I don't agree with the statement that "transfer" changes the point
of view from the application to the point inside the eSwitch.
For me it simply means "move", therefore means moving of the packet
from one port to another and I would assume that this happens in the
same way as it happens if application receives the packet and then
sends it to a different port. So this argument is not valid.
For me having an "observer" inside the eSwitch makes no sense if it's
not a real switch. And it's a not a real switch just because it has
too many shortcuts and implicit rules that can not be controlled by
the user, e.g. the thing that packet sent to VF-rep bypasses the
rte_flow processing and goes directly out from the VF port.

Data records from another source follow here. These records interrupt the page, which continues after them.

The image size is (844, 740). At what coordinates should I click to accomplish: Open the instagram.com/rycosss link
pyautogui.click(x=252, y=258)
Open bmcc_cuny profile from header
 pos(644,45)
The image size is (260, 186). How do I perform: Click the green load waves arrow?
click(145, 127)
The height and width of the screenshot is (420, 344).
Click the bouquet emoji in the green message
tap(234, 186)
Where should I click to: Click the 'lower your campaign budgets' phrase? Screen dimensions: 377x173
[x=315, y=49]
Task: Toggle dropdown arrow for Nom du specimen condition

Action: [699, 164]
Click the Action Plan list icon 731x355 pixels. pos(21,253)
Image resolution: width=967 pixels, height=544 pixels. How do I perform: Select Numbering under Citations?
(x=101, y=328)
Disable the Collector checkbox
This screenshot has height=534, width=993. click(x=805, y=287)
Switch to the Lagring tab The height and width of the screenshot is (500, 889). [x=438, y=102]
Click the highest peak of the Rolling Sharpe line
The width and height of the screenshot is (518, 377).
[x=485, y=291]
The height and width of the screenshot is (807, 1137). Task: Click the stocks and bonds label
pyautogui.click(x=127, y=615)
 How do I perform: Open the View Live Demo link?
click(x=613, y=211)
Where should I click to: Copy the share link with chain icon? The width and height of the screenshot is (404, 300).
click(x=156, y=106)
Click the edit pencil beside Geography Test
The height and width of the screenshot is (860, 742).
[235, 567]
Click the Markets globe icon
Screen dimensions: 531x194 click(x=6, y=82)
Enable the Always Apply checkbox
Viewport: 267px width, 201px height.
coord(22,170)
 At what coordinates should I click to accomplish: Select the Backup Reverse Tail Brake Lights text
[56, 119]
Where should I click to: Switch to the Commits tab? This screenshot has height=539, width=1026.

Unless it's a fully programmable switch (which it is not), I prefer
to have it fully hidden from end users as a magic box. Making it
fully programmable will make applications very complex, so I'd prefer
to not deal with this too.
>
>>
>>>
>>> This way, mixing up the two meanings is ruled out.
>>
>> Looking closer to how tc flower rules configured I noticed that
>> 'mirred' action requires user to specify the direction in which
>> the packet will appear on the destination port. And I suppose
>> this will solve your issues with PORT_ID action without exposing
>> the "full picture" of the architecture of an underlying hardware.
>>
>> It looks something like this:
>>
>> tc filter add dev A ... action mirred egress redirect dev B
>> ^^^^^^
>>
>> Direction could be 'ingress' or 'egress', so the packet will
>> ingress from the port B back to application/kernel or it will
>> egress from this port to the external network. Same thing
>> could be implemented in rte_flow like this:
>>
>> flow create A ingress transfer pattern eth / end
>> action port_id id B egress / end
>>
>> So, application that needs to receive the packet from the port B
>> will specify 'ingress', others that just want to send packet from
>> the port B will specify 'egress'. Will that work for you?
>>
>> (BTW, 'ingress' seems to be not implemented in TC and that kind
>> of suggests that it's not very useful at least for kernel use cases)
>>
>> One might say that it's actually the same what is proposed in
>> this RFC, but I will argue that 'ingress/egress' schema doesn't
>> break the "***MAGIC***" abstraction because user is not obligated
>> to know the structure of the underlying hardware, while 'upstream'
>> flag is something very unclear from that perspective and makes
>> no sense for plane ports (non-representors).
>
> Perhaps indeed "upstream" is barely the best choice, and I'd be tempted to accept the "egress" proposal, but I strongly disagree with the suggestion that "upstream" purportedly implies some HW knowledge. It simply means that the packet goes to the location where the wire leads to and not back to the application's own end of the wire. Must the port be connected to some location. And for non-representors, like admin's PF (isn't that what you call a plane port?) it perfectly makes sense because saying "PORT_ID id 0 upstream" means (not to the application, but to us) that the packet will be sent to network through the network port connected to this PF. That's it.
>
>>
>>>
>>>>
>>>>>
>>>>>>>
>>>>>>> On 01/06/2021 15:10, Ilya Maximets wrote:
>>>>>>>> On 6/1/21 1:14 PM, Ivan Malov wrote:
>>>>>>>>> By its very name, action PORT_ID means that packets hit an ethdev with the
>>>>>>>>> given DPDK port ID. At least the current comments don't state the opposite.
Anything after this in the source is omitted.